Theresa (Terry) McDonnell, DNP, ACNP-BC is Chief Nurse Executive and Senior Vice President at Duke University Health System and Vice Dean for Clinical Affairs at Duke University School of Nursing. She holds both roles simultaneously, a structure she has used to architect a first-of-its-kind academic-practice partnership accelerating evidence-based innovation across the enterprise.
At Duke, she leads transformational initiatives, including the Duke Co-Care Model redesigning inpatient nursing care using AI and virtual nursing technology, and a landmark workforce equity program consolidating 1,700 advanced practice providers into a physician-aligned employment structure.
A Gold Stevie Award winner for Most Resilient Female Leader and a Modern Healthcare Most Influential Clinical Executive, she is a Forbes contributor and global keynote speaker on AI in healthcare, workforce transformation, and advanced practice leadership.
How did your career in healthcare start?
My career plan did not include healthcare. In 1996, I got the call that my 50-year-old mother had a massive stroke, and she was in critical condition and may not make it through the night. After a prolonged hospitalization and the amputation of her left leg, lingering traumatic brain injury, and loss of her dominant hand, we brought her home. The healthcare system wasn’t equipped to care for her the way she needed, so my husband, my father, and I brought her home to our two-bedroom apartment with a newborn and a 4-year-old and taught ourselves how to care for her wounds and rehabilitate her.

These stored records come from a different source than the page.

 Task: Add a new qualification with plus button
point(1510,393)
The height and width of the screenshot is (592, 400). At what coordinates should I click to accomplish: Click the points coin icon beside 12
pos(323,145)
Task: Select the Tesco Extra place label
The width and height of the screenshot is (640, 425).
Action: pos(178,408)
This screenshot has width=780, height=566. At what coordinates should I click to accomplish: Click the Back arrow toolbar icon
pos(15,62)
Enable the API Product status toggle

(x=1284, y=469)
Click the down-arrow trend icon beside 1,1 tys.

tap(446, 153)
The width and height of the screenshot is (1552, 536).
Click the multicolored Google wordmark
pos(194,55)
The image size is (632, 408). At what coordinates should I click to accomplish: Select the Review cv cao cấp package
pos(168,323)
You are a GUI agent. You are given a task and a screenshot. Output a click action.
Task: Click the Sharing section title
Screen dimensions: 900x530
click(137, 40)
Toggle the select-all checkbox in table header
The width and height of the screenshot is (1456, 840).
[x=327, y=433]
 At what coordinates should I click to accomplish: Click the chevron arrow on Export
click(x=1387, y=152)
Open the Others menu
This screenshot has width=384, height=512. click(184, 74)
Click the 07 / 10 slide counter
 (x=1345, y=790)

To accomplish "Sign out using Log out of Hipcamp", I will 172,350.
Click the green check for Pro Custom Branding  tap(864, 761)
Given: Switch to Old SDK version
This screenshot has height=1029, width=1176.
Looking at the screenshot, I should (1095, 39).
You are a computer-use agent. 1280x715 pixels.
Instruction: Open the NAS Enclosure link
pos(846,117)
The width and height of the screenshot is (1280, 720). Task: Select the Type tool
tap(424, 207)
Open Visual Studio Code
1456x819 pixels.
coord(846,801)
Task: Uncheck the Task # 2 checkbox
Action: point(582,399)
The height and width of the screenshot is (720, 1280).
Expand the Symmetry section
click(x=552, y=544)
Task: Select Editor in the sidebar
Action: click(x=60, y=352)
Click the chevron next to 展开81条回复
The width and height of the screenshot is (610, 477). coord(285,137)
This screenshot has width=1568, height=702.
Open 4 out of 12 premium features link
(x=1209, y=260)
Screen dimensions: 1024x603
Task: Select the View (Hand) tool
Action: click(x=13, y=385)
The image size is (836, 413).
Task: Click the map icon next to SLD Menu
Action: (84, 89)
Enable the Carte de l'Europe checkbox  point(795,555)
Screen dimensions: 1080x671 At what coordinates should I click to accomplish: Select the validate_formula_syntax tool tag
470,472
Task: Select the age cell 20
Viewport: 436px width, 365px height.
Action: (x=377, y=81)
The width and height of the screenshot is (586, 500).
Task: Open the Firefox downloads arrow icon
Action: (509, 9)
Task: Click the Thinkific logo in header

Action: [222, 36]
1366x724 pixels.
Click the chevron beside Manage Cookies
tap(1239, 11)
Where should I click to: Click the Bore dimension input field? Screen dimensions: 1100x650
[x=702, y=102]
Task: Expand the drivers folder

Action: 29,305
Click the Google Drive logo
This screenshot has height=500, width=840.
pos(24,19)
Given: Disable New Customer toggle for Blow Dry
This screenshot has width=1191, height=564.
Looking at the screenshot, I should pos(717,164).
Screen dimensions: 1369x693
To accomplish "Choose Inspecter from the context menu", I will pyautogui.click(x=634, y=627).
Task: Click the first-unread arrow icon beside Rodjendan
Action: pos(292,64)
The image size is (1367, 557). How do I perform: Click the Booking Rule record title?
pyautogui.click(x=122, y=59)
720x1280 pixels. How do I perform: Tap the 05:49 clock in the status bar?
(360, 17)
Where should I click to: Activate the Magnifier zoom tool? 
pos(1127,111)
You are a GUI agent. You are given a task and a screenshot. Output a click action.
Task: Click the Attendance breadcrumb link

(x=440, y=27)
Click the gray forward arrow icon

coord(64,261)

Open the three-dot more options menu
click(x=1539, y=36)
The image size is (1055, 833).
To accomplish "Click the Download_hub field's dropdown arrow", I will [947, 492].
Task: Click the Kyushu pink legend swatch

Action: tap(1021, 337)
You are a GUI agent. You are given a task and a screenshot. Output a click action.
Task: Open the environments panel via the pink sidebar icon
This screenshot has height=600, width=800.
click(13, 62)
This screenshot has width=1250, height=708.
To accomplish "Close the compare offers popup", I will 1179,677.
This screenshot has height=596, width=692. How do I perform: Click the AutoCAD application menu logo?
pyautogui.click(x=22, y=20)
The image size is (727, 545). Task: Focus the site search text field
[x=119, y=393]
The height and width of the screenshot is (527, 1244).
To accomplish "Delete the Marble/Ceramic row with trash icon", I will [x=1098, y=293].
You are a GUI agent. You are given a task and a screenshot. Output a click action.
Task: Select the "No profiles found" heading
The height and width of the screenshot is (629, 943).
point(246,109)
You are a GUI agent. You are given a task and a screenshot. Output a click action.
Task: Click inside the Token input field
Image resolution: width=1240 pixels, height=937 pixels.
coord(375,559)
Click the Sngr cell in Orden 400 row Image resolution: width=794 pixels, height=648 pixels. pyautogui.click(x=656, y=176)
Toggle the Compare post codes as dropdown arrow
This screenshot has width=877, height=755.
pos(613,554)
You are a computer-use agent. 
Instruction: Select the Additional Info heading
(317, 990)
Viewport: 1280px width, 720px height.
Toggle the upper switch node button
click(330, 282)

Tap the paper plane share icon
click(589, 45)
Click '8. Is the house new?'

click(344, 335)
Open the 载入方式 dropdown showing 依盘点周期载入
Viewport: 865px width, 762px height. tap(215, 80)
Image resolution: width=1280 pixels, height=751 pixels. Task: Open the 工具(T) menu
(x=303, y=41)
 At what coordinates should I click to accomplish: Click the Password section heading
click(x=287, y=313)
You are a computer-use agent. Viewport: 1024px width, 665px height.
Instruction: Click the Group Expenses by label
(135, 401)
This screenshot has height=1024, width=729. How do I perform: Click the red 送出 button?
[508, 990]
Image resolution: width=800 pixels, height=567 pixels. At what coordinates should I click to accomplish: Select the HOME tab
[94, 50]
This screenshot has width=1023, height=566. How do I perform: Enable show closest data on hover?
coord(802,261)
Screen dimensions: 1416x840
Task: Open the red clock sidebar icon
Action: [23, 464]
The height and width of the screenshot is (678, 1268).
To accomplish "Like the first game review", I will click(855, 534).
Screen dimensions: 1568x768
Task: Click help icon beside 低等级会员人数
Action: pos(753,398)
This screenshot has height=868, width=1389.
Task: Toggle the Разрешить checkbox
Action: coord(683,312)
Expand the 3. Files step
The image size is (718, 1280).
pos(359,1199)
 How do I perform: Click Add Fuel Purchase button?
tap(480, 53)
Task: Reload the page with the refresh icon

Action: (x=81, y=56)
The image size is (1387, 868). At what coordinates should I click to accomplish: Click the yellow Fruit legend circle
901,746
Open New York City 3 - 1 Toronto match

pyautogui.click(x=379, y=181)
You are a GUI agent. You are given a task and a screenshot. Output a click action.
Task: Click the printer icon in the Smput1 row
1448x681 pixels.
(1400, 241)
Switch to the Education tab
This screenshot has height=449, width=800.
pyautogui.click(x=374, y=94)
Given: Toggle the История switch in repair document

Years later, my eight-year-old son spent twenty-eight days hospitalized with a rare complication from strep throat. That’s when something clicked, and I made the decision to go back to school with a young family and no clinical background, not knowing exactly where it would lead, only that I was called to this work.
You partner with Duke’s School of Nursing, School of Medicine, School of Engineering, and School of Business to create groundbreaking healthcare solutions. Can you share a few of the innovative outcomes that have come from this work?
The most exciting work happens when we stop working in silos and start solving problems together. One of the clearest examples is our Co-Care Model, which brings computer vision and virtual nursing technology to the bedside, allowing experienced nurses to extend their presence across multiple patient rooms simultaneously. We have been live for approximately 2 months and have seen a reduction in harms and improved staff and patient satisfaction.
Our internally developed tools, like Sepsis Watch and the Deterioration Index, provide early signals to clinical staff to intervene, decreasing ICU transfers for sepsis and ensuring that patients receive the right care in the right setting based on clinical complexity and risk. None of these initiatives would be possible without the cross-disciplinary thinking that Duke uniquely enables.
What is the most important leadership skill you’ve built, or are continuing to build?
The skill I return to constantly is the ability to hold strategic clarity and operational reality in the same frame at the same time. In a system the scale of Duke, it is easy for leaders to drift toward one or the other: all vision with no traction, or all execution with no direction. What I have learned, and am still learning, is how to transition fluidly between those registers. To sit in a conversation about the future of AI in healthcare and then walk into a unit and understand exactly what that means for the nurse at the bedside. That translation work is where leadership either earns trust or loses it. The key to all of it is staying genuinely curious and always learning.
What might the WBL network be surprised to know about you?
My first job out of college was as a high-yield bond trader at a fund management firm in Boston. Not exactly a typical origin story for a health system executive. From there, I worked as a pastry chef in the family restaurant and later ran a Montessori school.
What I didn’t realize at the time was that every chapter before it was building something. The bond desk taught me to read risk and move fast. The kitchen taught me precision and how to lead under pressure. The classroom taught me that the best outcomes happen when you design for the person in front of you, not the system around them. I still practice clinically as a GI Oncology Nurse Practitioner. I understand the P&L, the patient, and the people in between.